*Assignment*: Within the data that follows, set down exactly the lines from the one containing "The height and width of the screenshot is (506, 786)." through the one containing "You are a computer-use agent. 821x757 pixels.", both ends included.

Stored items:

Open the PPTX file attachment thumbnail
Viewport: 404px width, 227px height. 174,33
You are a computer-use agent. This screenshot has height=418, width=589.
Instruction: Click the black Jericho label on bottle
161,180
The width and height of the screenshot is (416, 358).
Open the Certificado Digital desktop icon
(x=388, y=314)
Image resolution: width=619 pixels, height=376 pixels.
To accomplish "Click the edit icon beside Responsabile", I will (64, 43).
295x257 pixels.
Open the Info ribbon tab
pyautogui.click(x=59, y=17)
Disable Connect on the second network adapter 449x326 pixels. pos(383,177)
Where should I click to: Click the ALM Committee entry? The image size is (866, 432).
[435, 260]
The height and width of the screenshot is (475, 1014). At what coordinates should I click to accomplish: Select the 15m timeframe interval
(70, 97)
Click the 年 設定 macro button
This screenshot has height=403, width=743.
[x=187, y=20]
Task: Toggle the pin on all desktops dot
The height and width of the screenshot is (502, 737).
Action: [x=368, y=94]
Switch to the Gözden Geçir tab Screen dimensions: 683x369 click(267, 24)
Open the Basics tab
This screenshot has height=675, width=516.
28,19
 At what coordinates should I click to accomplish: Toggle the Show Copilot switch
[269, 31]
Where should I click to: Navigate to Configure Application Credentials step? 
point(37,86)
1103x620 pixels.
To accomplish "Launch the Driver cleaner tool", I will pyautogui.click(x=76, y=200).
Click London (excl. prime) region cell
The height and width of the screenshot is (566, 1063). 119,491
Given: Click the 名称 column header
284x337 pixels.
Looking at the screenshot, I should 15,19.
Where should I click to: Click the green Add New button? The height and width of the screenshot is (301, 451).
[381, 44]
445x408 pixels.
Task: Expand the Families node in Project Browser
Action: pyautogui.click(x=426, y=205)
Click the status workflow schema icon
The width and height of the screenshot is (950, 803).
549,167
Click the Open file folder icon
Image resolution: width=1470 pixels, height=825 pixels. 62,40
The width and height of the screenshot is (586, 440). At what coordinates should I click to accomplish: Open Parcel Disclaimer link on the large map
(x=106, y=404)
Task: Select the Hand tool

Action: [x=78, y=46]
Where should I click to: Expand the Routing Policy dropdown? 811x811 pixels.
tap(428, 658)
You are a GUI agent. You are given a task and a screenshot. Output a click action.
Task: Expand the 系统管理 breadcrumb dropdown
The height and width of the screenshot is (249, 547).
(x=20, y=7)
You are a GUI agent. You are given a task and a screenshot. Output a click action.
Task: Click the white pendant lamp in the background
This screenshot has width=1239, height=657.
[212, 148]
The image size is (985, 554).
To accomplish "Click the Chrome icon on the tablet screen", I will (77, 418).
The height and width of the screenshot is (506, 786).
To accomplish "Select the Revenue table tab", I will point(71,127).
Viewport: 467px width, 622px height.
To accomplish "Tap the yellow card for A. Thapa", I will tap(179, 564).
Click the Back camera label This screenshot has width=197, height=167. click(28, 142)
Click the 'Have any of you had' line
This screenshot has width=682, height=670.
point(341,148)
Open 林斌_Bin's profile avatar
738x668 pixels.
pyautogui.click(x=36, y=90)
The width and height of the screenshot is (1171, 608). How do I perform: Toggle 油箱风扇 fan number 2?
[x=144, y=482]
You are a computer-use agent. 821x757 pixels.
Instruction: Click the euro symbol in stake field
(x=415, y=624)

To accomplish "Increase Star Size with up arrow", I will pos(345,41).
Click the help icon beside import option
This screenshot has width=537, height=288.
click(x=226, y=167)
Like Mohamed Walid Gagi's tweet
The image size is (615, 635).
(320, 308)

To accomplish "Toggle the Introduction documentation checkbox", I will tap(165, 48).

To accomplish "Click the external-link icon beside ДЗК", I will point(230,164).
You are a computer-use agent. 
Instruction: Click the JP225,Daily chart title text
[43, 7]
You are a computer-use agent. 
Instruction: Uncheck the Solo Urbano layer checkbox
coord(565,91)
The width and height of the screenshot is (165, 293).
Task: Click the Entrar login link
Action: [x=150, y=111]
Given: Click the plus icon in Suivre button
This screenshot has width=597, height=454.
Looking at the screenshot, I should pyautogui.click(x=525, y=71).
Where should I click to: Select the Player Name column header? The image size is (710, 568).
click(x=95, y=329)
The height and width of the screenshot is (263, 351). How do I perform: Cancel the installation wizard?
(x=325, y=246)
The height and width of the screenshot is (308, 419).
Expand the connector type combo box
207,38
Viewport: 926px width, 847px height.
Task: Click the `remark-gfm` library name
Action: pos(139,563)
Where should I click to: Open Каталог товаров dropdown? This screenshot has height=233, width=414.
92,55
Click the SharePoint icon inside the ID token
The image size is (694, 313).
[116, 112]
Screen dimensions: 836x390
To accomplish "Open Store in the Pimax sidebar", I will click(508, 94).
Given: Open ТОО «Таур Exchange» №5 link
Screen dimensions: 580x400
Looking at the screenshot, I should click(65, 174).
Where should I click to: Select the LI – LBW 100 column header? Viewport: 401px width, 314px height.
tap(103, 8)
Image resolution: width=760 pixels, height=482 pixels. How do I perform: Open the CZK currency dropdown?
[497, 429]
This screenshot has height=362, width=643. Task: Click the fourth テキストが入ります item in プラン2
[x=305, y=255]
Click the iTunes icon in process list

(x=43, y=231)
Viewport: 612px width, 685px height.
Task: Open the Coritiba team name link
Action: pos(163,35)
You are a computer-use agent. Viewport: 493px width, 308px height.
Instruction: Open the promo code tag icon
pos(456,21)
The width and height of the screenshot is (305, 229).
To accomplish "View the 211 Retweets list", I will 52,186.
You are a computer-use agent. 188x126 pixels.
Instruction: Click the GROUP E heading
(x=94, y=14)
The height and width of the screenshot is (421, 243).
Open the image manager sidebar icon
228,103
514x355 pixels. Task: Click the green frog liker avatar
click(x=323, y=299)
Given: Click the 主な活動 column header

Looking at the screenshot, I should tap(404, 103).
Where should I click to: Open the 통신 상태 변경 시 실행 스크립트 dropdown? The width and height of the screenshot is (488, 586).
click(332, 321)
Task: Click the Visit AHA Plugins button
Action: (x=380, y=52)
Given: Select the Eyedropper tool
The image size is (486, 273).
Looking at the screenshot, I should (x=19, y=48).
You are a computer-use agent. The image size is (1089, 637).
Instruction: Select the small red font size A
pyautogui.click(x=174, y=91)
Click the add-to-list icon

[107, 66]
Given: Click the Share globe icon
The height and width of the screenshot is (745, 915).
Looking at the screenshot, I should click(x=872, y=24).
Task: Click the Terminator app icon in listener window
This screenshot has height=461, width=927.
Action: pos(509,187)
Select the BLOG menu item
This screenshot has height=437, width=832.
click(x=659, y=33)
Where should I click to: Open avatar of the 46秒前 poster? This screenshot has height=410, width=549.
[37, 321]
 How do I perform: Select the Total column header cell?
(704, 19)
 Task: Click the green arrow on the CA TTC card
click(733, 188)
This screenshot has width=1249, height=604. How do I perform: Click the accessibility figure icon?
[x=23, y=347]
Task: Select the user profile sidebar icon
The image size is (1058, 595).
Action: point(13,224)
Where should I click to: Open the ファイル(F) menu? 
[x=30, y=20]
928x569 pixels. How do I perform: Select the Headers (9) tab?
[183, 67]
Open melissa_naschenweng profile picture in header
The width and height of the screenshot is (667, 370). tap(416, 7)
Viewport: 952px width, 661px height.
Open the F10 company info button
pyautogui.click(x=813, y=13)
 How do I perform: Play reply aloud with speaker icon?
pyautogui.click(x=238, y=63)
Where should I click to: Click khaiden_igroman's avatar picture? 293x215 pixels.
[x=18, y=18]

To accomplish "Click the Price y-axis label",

*Your solution*:
The height and width of the screenshot is (506, 786).
To accomplish "Select the Revenue table tab", I will point(71,127).
Viewport: 467px width, 622px height.
To accomplish "Tap the yellow card for A. Thapa", I will tap(179, 564).
Click the Back camera label This screenshot has width=197, height=167. click(28, 142)
Click the 'Have any of you had' line
This screenshot has width=682, height=670.
point(341,148)
Open 林斌_Bin's profile avatar
738x668 pixels.
pyautogui.click(x=36, y=90)
The width and height of the screenshot is (1171, 608). How do I perform: Toggle 油箱风扇 fan number 2?
[x=144, y=482]
You are a computer-use agent. 821x757 pixels.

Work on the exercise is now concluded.